Consignes:
1. Présentez en tableau Markdown les lignes du listing, de celle qui contient « Task: Click the » jusqu'à la fin du listing, avec les colonnes « N° » et « Ligne ». Omettez les lignes vides et n'incluez pas les images dans votre réponse.
2. Poursuivez l'extrait sur la souffrance à partir de sa dernière phrase.

Extrait:
******

La souffrance devrait être optionnelle, mais pour beaucoup d’entre nous, l’expérience négative, le drame, le désastre sont les seuls moyens dont l’univers (en tant que terrain d’expérimentation) dispose pour nous ouvrir à une dimension plus profonde de notre propre présence. Dans le grand théâtre de l’existence, le « je » qui souffre est un personnage qui peut me permettre de prendre conscience que « je » ne suis pas cela.

Alors revient LA question fondamentale du « Qui suis-je ? ». Qu’est-ce qui est et qu’est-ce qui n’est pas ? Si « ça » change, c’est que « ça » n’est pas réel. Sans début, il ne peut y avoir de fin. Or la souffrance commence à un endroit dans notre existence, fût-il même très éloigné dans notre chronologie personnelle. Cela a commencé, donc cela peut cesser. Entendons-nous bien : à ce stade de la réflexion, l’important n’est pas tant que cela cesse (même si c’est sans doute souhaitable car plus confortable) ; l’important est de voir que, puisque cela n’a pas existé de toute éternité, cela n’est pas réel.

******

Listing:
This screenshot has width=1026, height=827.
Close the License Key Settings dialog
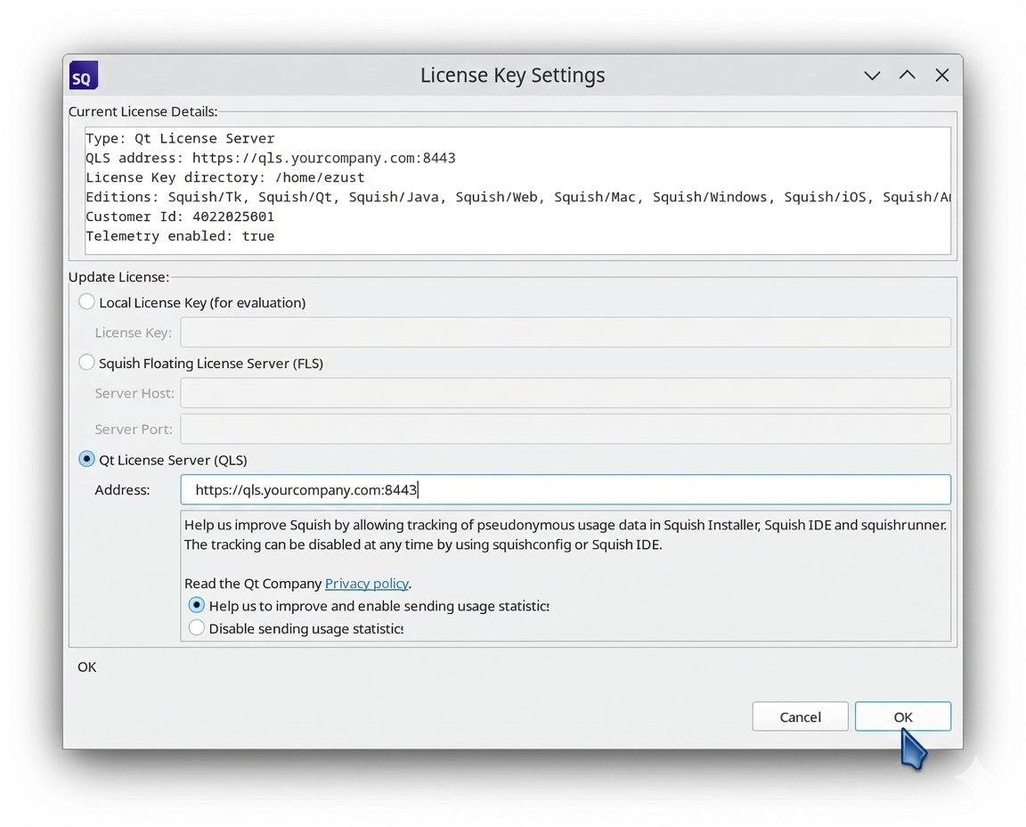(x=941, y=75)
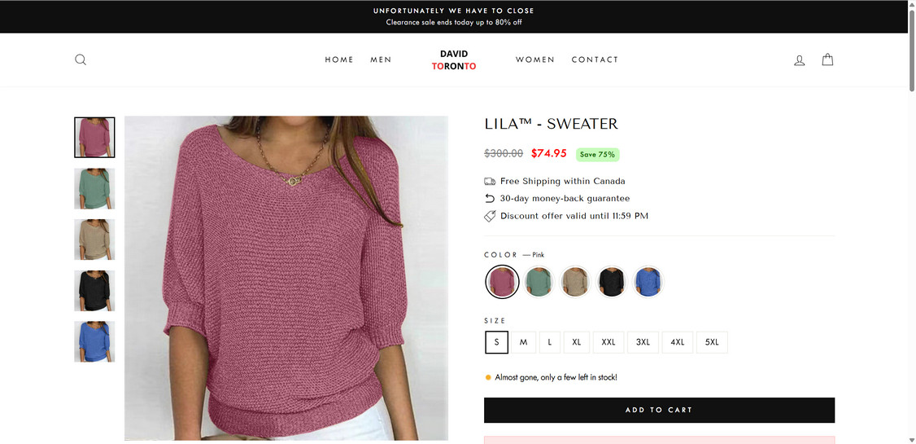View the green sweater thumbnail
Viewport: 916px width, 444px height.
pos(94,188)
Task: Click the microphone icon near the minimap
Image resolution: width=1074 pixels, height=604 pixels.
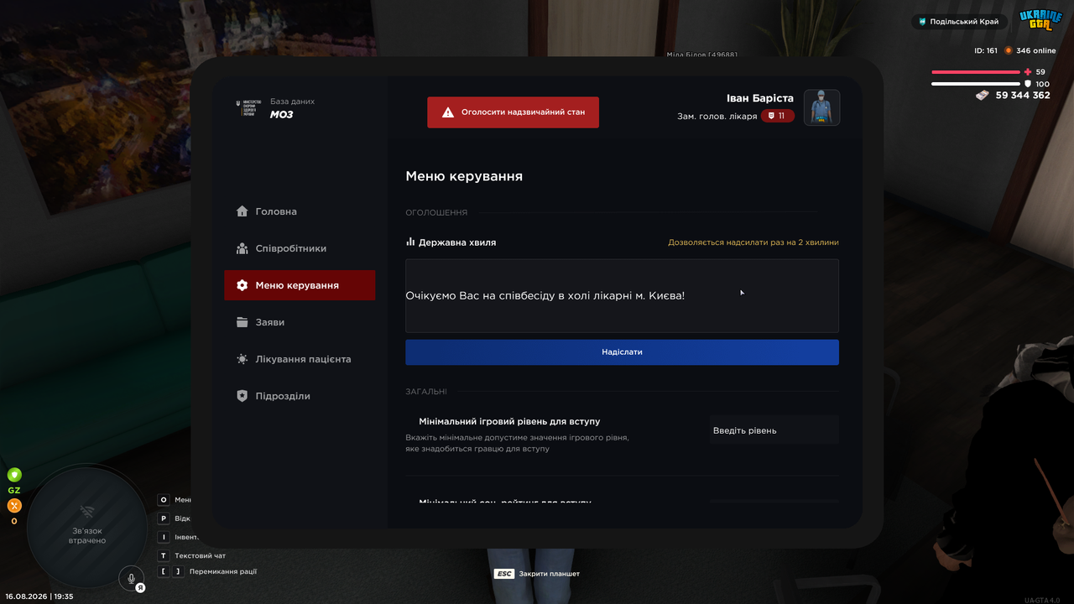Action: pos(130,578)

******

Réponses:
1.
| N° | Ligne |
|---|---|
| 1 | Task: Click the microphone icon near the minimap |
| 2 | Image resolution: width=1074 pixels, height=604 pixels. |
| 3 | Action: pos(130,578) |

2.
« Je » ne suis, fondamentalement, rien de ce qui se transforme. « Je » est ce qui ne change pas, ce qui était là avant tout début et qui sera là lorsque la forme aura disparu. Retour à l’origine du Un qui a produit le deux, puis le trois et les dix mille.

Et le Yi King dans tout ça ?

Pour aujourd’hui, on dira que le Yi King nous apprend les règles du jeu de la dualité, selon lequel tout est organisé sur le plan de la manifestation (le visible, l’incarné, ce que l’on nomme « réel » – alors qu’il me semblerait plus juste de parler de « réalité »).

J’ai toujours fait les choses un peu à l’envers. Peut-être est-ce pour cela que j’ose affirmer que, pour pouvoir retourner à l’origine ou du moins se rapprocher de l’intention première de la Vie, qui nous a fait prendre forme selon les modalités spécifiques qui caractérisent notre organisme, notre personnalité, nos expériences de vie, il est nécessaire dans un premier temps d’apprendre à voir que (presque ?) tout ce qui nous meut et nous émeut est issu des « dix mille choses » résultant de la diffraction du mouvement originel.

Diffraction (selon Wikipédia) : La diffraction est le comportement des ondes lorsqu’elles rencontrent un obstacle ou une ouverture.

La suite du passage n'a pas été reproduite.